Assignment: Check the entries below and say how many lines include the word "value". No other text is wanted.

○ ○ ○ ○ ○

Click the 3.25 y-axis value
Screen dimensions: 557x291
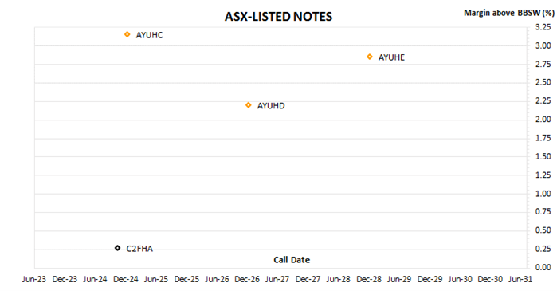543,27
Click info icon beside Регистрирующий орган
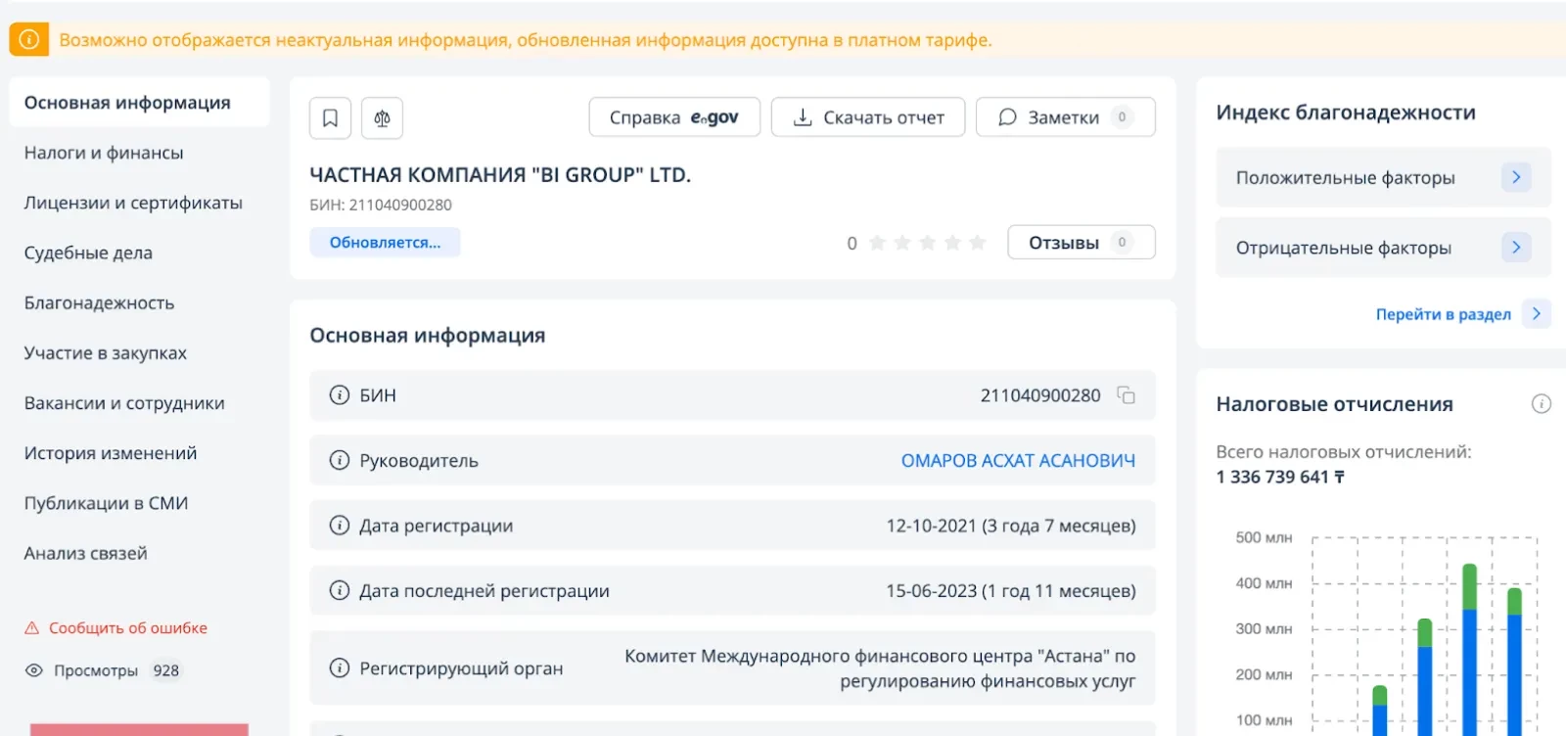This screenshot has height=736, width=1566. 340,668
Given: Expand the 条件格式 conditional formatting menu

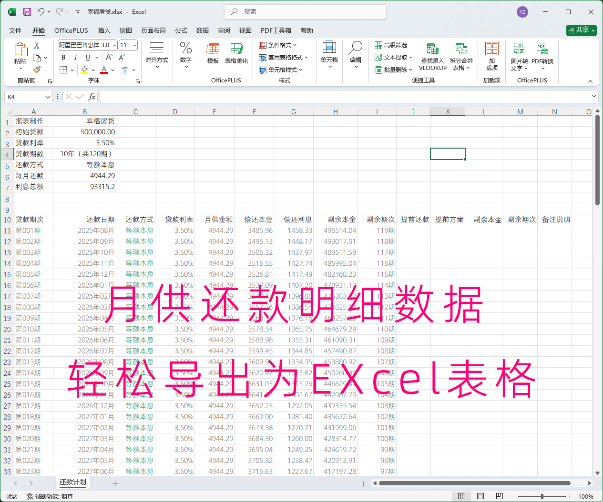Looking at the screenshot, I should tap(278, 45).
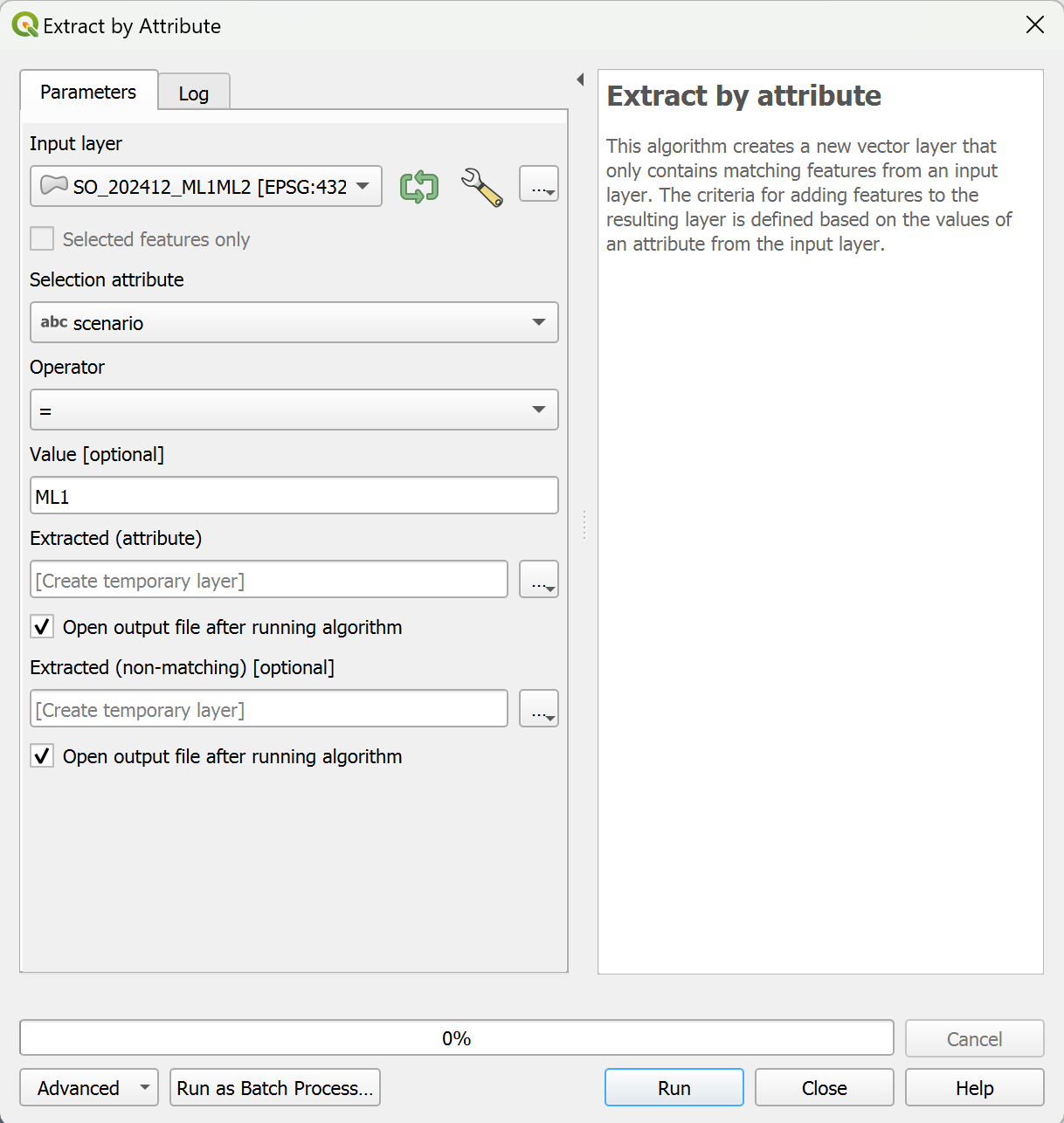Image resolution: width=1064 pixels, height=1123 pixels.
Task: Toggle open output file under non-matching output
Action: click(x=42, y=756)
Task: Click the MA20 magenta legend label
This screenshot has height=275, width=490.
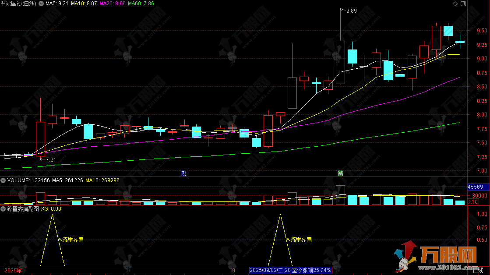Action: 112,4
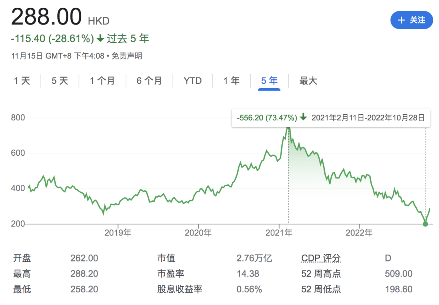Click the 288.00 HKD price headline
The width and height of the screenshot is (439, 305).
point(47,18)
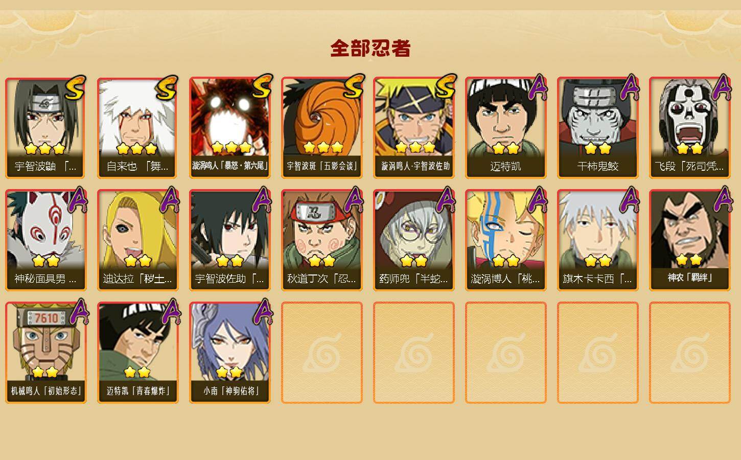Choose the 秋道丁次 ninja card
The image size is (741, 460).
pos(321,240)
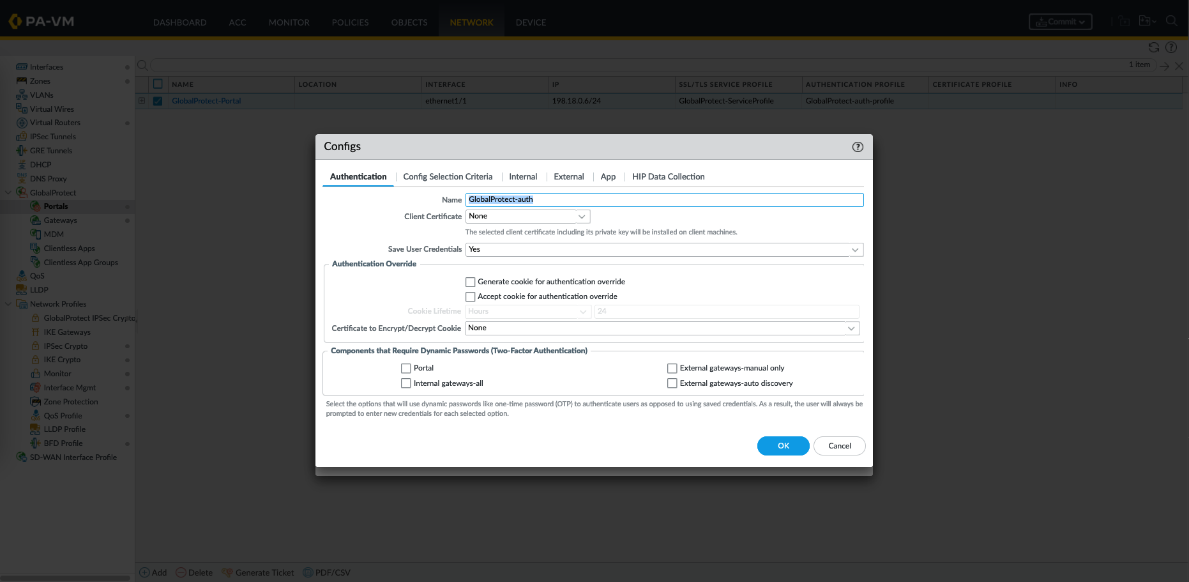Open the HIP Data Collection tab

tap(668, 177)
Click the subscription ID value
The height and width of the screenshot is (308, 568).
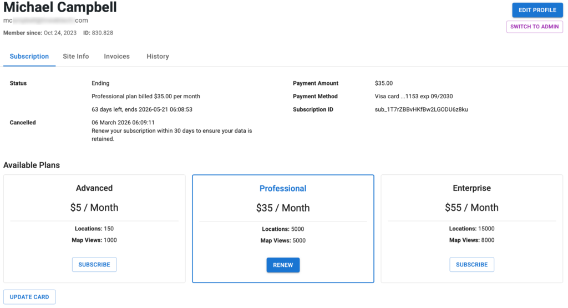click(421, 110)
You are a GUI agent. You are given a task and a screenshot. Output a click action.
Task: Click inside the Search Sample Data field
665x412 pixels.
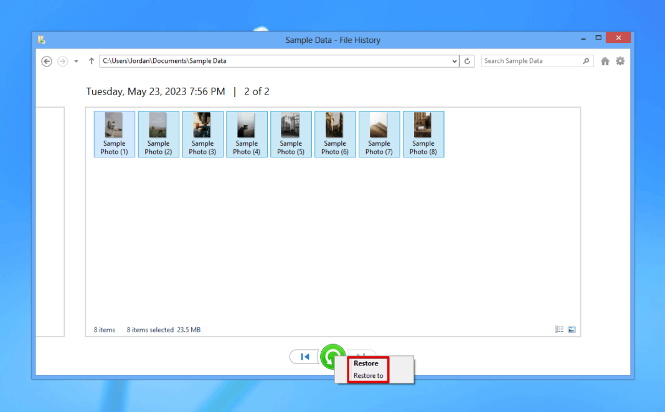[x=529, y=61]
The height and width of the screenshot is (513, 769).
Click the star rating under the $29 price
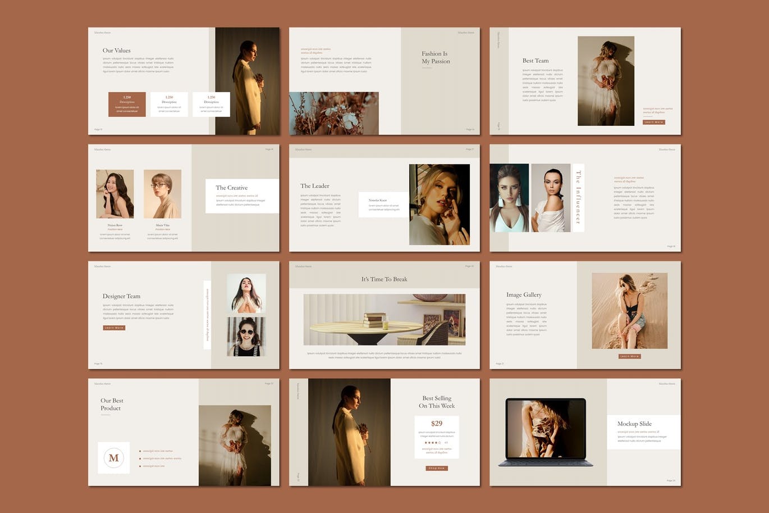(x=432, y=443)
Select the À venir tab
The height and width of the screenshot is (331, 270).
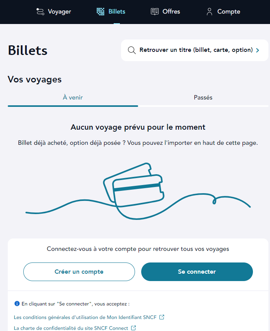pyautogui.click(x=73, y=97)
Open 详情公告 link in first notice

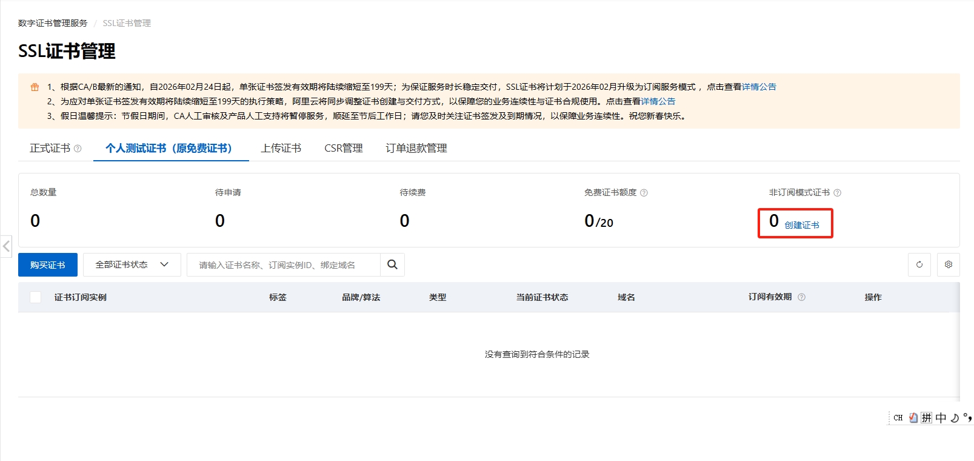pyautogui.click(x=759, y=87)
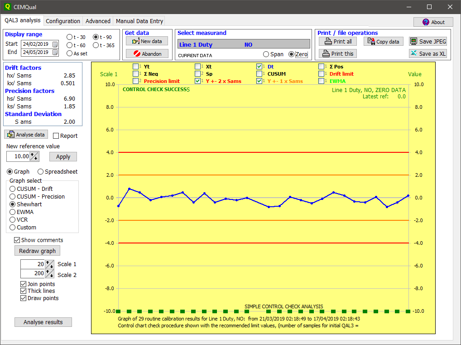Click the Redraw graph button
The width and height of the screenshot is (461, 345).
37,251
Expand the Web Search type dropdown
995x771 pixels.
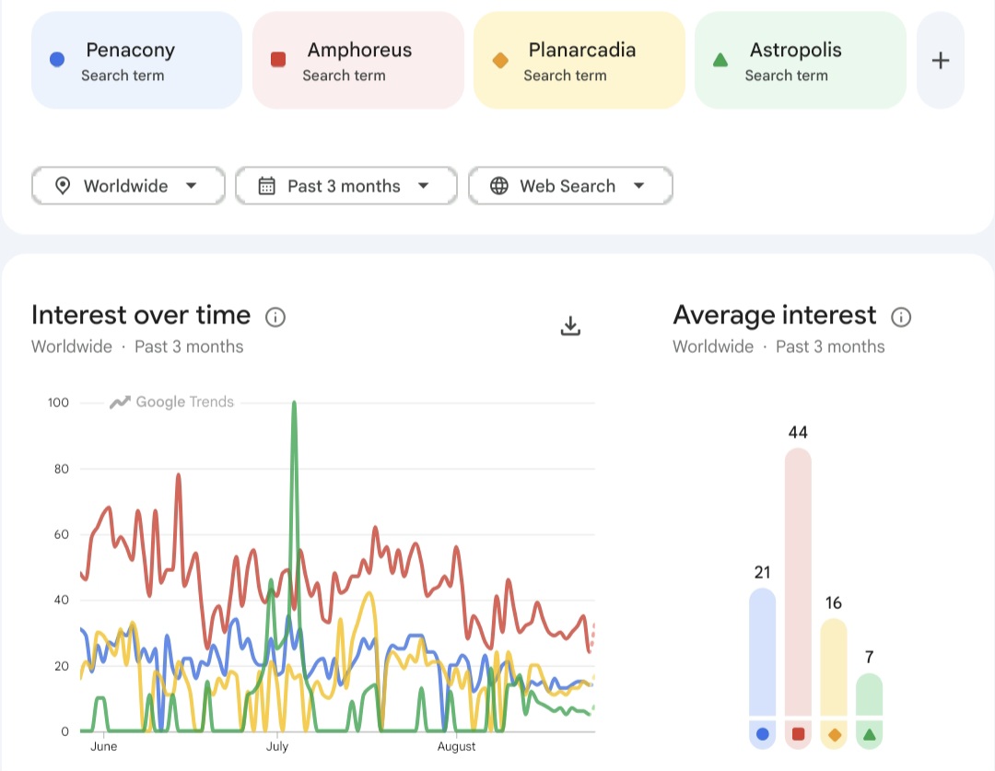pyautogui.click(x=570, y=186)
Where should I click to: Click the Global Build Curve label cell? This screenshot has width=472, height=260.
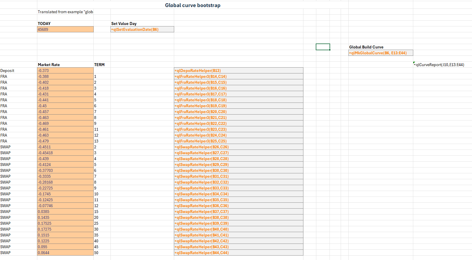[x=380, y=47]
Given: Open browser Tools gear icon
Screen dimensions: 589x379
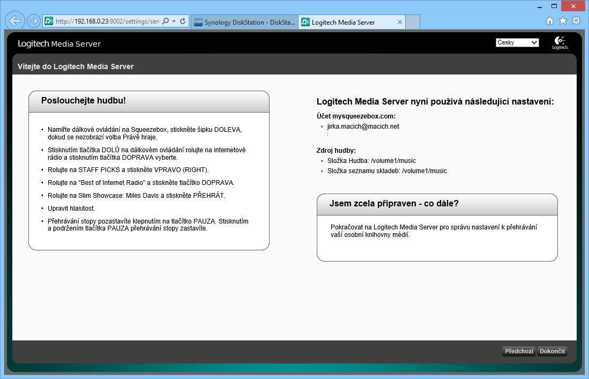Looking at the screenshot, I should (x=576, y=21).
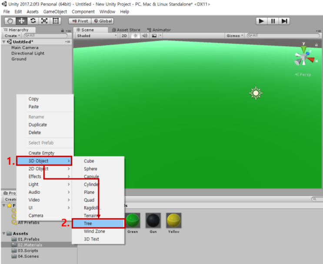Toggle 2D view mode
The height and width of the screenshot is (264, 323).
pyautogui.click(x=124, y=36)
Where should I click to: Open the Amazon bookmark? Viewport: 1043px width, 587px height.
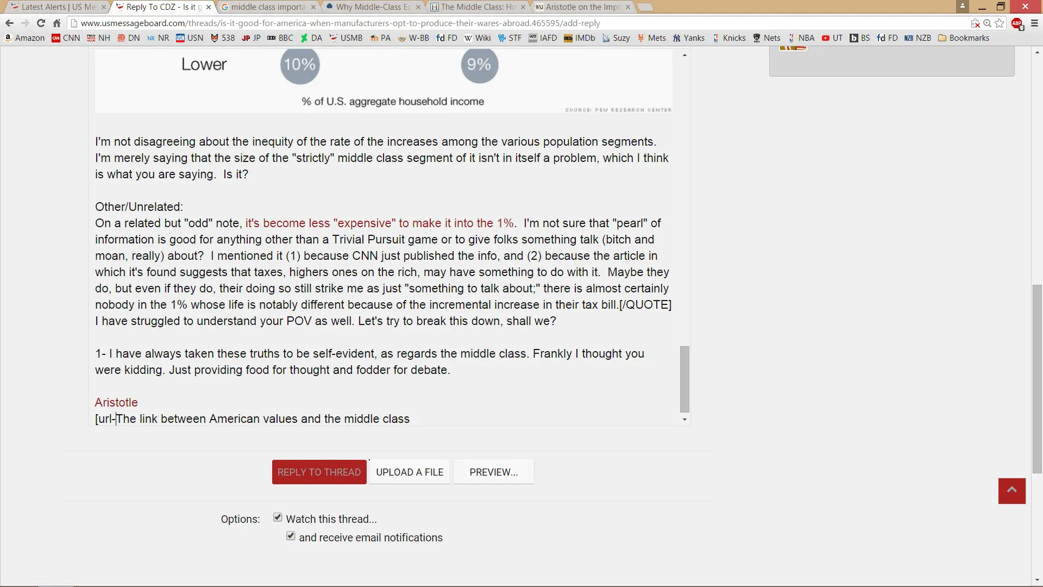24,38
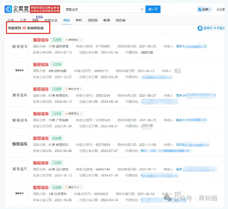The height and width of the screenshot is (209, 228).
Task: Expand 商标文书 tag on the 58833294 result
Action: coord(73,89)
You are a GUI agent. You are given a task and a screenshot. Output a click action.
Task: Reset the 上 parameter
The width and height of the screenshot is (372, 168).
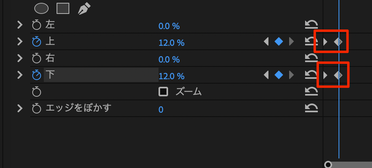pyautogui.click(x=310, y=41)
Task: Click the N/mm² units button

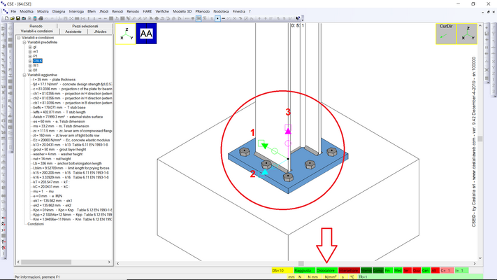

○ ○ ○ ○ ○

Solution to this exercise: 2